The problem is that any pointer type need not be of same size as an int. The compiler truies to warn you about that fact.

Using (int *)(&test) casts the address of test to be a pointer to int. Dereferencing this yields an int that happily can be assigned to an int variable. It may still be truncated if pointers need more bits than an int can hold, but you convinvced the compiler that you do know what you are doing and it happens by purpose.

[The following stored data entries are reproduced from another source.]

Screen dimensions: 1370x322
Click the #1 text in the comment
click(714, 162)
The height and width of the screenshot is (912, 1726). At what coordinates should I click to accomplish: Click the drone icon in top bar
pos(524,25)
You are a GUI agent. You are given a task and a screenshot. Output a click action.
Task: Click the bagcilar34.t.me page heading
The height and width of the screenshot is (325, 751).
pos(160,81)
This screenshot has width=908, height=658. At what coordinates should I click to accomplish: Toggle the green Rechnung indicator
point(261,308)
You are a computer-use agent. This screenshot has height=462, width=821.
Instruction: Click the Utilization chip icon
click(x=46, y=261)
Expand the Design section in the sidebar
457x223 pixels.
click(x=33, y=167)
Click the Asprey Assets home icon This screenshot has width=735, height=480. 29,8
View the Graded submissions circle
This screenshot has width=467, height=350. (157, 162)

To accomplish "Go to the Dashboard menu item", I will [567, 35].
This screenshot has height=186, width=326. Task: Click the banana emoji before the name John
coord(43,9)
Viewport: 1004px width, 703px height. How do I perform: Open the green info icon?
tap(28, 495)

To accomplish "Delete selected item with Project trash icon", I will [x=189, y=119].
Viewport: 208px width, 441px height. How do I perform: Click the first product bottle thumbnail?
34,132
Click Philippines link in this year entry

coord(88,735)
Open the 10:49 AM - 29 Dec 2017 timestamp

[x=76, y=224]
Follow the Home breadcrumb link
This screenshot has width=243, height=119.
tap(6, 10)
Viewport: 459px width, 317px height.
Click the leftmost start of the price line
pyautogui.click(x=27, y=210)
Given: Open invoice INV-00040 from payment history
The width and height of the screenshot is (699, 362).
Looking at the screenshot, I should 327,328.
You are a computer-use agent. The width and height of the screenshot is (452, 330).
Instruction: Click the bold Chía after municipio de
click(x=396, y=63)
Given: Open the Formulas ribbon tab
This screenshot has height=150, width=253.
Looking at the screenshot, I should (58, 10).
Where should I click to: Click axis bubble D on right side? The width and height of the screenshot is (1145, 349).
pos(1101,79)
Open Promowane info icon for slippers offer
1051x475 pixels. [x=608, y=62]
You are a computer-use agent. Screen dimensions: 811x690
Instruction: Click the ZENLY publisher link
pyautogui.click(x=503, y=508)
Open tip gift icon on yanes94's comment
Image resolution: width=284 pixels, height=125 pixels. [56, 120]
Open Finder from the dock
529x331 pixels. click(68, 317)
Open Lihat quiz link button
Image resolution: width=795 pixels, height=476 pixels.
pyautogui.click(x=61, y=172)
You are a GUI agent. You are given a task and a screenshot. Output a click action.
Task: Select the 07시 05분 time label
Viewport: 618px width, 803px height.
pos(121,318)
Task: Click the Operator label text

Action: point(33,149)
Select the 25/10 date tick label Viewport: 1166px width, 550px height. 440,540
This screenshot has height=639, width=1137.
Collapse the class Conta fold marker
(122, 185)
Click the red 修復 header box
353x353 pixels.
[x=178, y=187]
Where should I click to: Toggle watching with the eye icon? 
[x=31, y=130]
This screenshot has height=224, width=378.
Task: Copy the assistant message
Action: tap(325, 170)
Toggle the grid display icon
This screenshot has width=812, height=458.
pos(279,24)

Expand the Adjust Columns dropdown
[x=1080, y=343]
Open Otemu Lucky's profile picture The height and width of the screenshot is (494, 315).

ryyker · Answer 3 · 2016-03-29T14:52:46.213

1

Given that your example varibles are actually int:

int varA;
int varB;
int varC;

Without using the GCC compiler versions 4.4.7 or newer and using stdio.h as noted in comments, the code does not compile, the second two of your statements will error out because of illegal types 'int' and 'pointer to int'

varA = *(int*)(&test);   // The way it is done in the source code
varB = *(&test);//error
varC = test;    //error

If they were int *

int *varA;
int *varB;
int *varC;

Then the first statement: varA = *(int*)(&test); would error out.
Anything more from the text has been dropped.